[Dataset entries]
****
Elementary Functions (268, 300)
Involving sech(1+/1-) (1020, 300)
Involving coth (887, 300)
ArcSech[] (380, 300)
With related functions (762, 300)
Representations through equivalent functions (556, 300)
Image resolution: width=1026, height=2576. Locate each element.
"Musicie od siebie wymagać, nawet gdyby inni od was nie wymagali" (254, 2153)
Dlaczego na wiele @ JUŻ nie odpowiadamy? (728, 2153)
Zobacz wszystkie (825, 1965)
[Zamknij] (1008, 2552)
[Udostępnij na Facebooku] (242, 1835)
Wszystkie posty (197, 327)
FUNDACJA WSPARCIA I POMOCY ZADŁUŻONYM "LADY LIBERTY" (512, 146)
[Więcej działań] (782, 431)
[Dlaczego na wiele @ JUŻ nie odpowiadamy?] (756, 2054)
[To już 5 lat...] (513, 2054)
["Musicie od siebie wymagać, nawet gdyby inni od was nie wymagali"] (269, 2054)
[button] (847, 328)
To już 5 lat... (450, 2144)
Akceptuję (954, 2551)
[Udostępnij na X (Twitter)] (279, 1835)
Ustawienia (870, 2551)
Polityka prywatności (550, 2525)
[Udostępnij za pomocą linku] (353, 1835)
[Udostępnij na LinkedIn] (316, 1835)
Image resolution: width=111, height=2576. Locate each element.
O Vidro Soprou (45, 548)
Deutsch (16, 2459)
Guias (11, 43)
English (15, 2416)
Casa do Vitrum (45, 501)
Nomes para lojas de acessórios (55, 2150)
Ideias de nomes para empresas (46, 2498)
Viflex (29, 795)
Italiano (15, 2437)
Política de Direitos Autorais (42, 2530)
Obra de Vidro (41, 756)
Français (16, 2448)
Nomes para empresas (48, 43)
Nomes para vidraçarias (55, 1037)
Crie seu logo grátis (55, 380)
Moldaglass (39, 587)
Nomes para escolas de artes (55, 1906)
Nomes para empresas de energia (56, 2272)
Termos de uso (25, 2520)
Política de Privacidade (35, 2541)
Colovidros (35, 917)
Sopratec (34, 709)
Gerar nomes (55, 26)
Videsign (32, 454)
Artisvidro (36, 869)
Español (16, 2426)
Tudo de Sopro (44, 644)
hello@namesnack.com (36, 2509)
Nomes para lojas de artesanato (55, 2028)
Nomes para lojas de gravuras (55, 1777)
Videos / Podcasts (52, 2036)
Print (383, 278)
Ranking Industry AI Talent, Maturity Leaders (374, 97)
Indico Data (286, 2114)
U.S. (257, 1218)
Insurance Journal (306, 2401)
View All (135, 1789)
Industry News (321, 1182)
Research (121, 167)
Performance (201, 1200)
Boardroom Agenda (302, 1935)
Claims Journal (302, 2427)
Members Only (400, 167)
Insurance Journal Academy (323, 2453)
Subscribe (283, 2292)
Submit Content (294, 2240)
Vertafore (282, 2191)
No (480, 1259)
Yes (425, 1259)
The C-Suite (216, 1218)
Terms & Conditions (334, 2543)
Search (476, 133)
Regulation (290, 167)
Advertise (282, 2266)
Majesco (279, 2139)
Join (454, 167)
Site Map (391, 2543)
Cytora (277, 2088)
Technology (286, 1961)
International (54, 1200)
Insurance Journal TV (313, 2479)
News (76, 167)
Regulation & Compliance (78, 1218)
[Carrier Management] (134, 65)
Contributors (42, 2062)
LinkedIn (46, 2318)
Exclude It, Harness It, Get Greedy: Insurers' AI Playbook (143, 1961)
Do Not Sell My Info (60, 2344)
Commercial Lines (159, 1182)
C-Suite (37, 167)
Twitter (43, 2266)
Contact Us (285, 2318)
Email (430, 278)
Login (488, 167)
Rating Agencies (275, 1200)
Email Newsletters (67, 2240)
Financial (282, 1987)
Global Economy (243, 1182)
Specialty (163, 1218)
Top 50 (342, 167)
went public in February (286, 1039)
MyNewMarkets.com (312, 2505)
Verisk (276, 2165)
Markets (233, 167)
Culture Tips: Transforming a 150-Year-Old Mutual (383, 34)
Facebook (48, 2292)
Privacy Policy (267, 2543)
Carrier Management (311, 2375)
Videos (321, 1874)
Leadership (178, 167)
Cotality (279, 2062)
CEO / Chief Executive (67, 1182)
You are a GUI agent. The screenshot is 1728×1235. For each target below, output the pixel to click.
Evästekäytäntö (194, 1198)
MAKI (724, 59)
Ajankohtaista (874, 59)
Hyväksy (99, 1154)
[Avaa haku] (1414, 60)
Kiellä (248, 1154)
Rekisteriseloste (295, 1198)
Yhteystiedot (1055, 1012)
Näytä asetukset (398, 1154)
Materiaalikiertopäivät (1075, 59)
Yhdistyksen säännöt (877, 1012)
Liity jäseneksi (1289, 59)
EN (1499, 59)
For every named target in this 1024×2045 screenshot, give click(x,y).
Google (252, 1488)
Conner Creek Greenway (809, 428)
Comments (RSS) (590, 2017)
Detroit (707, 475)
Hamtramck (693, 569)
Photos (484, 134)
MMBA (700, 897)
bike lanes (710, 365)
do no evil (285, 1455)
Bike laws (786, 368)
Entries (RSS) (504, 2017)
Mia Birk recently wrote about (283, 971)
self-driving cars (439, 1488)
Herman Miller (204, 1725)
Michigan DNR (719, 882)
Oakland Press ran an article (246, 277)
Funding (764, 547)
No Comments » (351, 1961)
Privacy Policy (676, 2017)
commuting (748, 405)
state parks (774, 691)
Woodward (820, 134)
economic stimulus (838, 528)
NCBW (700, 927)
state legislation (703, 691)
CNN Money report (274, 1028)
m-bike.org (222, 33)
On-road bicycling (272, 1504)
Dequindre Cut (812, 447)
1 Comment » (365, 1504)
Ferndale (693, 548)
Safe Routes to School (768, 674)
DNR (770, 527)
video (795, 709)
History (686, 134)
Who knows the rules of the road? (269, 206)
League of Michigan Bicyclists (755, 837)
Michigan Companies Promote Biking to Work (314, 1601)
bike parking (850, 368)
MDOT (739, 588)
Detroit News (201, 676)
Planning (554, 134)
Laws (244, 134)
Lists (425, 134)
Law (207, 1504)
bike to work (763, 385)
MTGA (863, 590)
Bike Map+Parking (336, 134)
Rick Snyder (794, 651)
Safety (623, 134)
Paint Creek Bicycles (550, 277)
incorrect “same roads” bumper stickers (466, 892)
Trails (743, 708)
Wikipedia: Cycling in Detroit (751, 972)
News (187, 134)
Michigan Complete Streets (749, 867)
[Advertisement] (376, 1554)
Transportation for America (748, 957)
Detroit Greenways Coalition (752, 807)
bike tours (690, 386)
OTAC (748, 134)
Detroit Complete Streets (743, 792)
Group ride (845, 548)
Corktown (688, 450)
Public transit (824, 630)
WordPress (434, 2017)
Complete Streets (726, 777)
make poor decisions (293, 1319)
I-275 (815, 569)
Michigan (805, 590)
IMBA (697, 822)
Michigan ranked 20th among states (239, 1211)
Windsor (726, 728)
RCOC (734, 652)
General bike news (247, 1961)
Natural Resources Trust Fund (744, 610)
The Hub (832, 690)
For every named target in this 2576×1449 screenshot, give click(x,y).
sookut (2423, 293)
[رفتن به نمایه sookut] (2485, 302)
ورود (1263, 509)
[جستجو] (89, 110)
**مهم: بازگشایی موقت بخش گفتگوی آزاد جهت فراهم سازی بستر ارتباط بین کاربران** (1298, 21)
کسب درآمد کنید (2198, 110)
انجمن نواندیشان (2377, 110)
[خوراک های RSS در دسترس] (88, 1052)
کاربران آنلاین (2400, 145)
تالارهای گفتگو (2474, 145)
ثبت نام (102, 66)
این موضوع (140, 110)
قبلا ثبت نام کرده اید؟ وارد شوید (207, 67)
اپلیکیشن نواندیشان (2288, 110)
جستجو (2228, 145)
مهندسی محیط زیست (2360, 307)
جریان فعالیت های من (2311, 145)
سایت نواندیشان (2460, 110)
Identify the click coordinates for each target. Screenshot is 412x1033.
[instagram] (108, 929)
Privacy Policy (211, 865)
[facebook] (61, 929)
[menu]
****
Repeat the entries verbatim through the line with "Zobacz wszystkie (825, 1965)".

Elementary Functions (268, 300)
Involving sech(1+/1-) (1020, 300)
Involving coth (887, 300)
ArcSech[] (380, 300)
With related functions (762, 300)
Representations through equivalent functions (556, 300)
Image resolution: width=1026, height=2576. Locate each element.
"Musicie od siebie wymagać, nawet gdyby inni od was nie wymagali" (254, 2153)
Dlaczego na wiele @ JUŻ nie odpowiadamy? (728, 2153)
Zobacz wszystkie (825, 1965)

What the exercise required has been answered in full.